Whilst the spec certainly allows you to ignore closing of a whole range of elements, it's not necessarily the wisest of choices to make. The parser does actually get slower when you fail to close your tags in my experience.
Unscientific stats from a recent project where I noticed it:
+ Document is about 50,000 words in size. About 150 words to a paragraph element, on average.
+ Converting the entire thing to self-closing p elements added an overhead of about 120ms in Firefox on Linux, before initial render.
+ Converting the entire thing to self-closing p elements added an overhead of about 480ms in Chrome on Linux, before initial render.
+ Converting the entire thing to self-closing p elements added an overhead of about 400ms in Firefox on Android, before initial render.
+ Converting the entire thing to self-closing p elements added an overhead of about 560ms in Chrome on Android, before initial render.
+ The time differences appeared to be linearly increasing, as the document grew from 20,000 to 50,000 words.
+ Curiously, Quirks Mode also increased the load times by about 250ms on Firefox and 150ms on Chrome. (Tried it just because I was surprised at the massive overhead of removing/adding the tag endings.)
The most common place this was going to be opened was Chrome on Android, and a whopping half-second slower to first render is going to be noticeable to the end user. For some prettier mark up.

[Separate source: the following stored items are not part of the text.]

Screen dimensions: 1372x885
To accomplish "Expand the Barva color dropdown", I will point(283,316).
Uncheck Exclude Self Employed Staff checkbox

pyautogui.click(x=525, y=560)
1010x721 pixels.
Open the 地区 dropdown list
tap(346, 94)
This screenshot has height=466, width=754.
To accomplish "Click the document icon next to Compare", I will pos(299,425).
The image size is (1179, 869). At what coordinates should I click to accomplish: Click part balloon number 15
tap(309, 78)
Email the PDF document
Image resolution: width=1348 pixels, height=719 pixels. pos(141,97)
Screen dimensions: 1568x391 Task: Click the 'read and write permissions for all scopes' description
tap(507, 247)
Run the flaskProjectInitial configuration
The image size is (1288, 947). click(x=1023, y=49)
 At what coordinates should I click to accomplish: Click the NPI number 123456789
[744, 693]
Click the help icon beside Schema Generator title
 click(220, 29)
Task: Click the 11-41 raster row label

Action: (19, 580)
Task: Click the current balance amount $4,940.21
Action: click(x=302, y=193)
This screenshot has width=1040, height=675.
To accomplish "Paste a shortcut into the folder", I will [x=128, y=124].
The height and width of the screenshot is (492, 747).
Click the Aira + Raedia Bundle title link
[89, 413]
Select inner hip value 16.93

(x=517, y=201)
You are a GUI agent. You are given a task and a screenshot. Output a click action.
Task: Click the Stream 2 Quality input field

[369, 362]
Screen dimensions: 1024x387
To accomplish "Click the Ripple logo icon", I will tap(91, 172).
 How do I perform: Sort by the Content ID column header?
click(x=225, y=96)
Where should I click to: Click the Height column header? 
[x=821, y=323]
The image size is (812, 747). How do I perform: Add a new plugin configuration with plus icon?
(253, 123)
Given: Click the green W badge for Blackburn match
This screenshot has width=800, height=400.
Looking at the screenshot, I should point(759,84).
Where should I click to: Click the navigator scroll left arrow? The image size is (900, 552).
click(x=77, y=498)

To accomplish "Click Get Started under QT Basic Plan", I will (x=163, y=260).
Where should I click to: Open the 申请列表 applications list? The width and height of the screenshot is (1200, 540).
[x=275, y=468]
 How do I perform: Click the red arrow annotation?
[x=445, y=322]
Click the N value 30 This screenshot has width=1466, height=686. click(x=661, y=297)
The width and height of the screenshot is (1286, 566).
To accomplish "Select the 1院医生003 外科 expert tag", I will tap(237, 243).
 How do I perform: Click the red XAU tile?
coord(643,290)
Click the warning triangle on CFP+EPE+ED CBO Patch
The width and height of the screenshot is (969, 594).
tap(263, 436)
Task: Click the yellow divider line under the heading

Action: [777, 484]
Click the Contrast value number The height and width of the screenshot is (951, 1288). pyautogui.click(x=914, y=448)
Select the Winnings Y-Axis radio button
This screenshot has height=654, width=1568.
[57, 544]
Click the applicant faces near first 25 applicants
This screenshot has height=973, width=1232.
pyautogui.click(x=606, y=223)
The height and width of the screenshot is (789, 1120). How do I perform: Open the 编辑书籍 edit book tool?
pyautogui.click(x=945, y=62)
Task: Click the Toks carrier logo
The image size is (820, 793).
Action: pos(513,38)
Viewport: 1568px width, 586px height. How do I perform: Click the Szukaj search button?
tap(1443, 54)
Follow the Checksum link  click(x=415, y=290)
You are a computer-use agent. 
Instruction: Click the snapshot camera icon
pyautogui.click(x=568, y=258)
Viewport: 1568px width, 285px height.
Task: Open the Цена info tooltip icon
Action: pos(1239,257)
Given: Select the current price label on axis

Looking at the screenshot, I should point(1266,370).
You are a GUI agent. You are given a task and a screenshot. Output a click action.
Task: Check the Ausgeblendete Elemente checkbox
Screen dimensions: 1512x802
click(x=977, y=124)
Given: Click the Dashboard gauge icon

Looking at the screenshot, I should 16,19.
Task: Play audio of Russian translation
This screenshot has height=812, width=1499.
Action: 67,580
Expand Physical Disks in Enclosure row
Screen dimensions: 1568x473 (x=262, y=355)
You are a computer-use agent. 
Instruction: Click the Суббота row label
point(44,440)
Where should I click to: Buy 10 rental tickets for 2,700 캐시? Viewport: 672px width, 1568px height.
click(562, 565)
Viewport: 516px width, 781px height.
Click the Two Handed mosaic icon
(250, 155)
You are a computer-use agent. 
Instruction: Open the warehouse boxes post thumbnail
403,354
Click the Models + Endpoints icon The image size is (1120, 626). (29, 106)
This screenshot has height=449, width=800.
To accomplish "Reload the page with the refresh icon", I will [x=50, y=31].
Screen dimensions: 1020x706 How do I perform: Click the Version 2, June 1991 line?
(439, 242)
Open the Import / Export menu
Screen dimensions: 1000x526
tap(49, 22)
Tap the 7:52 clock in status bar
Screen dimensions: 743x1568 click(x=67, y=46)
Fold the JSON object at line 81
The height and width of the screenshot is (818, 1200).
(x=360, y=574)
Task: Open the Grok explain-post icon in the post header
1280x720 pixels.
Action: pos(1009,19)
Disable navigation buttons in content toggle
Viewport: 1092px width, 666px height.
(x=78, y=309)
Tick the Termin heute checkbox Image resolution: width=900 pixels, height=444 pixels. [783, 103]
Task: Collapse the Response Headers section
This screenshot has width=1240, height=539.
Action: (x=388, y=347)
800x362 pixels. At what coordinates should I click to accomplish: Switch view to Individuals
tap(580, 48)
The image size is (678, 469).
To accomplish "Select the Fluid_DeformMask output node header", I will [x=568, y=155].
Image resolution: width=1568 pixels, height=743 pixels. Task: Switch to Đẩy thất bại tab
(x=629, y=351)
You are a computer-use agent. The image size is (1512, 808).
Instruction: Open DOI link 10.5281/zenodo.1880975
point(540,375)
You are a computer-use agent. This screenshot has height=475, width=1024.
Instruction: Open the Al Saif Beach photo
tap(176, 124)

Whilst you can debate whether that increased latency actually affects the user, a decreased latency will always make people smile more. So including the end tags is a no-brainer. Feel free to write it without them - but you _might_ consider whether your target is appropriate for you to generate them before you serve up the content.
I can't verify your numbers. As far as I can tell, loading a ~900,000 word document with no other differences than including or excluding </p> has about the same load time, though there's too much variance from load to load for me to really give definitive numbers.
Are you sure you converted it properly? I'd expect those kinds of numbers if your elements were very deeply nested by mistake (e.g. omitting tags where it's not valid to do so), but I don't see why leaving out </p> should be so slow.
For five runs, on the same hardware with the same load:
+ Unclosed: 4.00s, 3.91s, 3.59s, 4.45s, 3.93s
+ Closed: 3.90s, 2.74s, 3.9s, 2.05s, 3.39s
Though I'd note that the newline you have immediately following the paragraph, even when closing, would probably reduce the backtracking effect. And having no explicit body or head element would probably cause some different rendering patterns as well.
I don't know what you're measuring (onload?), but it's not giving you enough precision to make a conclusion about the performance of the HTML parser.
If you profile the page w/ devtools Performance panel, you'll see that just 5% of the CPU cost used to load & render the page is spent parsing the HTML. At that level I'm seeing costs of 22-36ms per load.
And, spoiler alert: after repeated runs I'm not seeing any substantial difference between these test pages. And based on how the HTML parser works, I wouldn't expect it.
Were the five unclosed runs before the five closed runs? I could see that making a difference vs. interleaving them, if the hardware needs to "warm up" first.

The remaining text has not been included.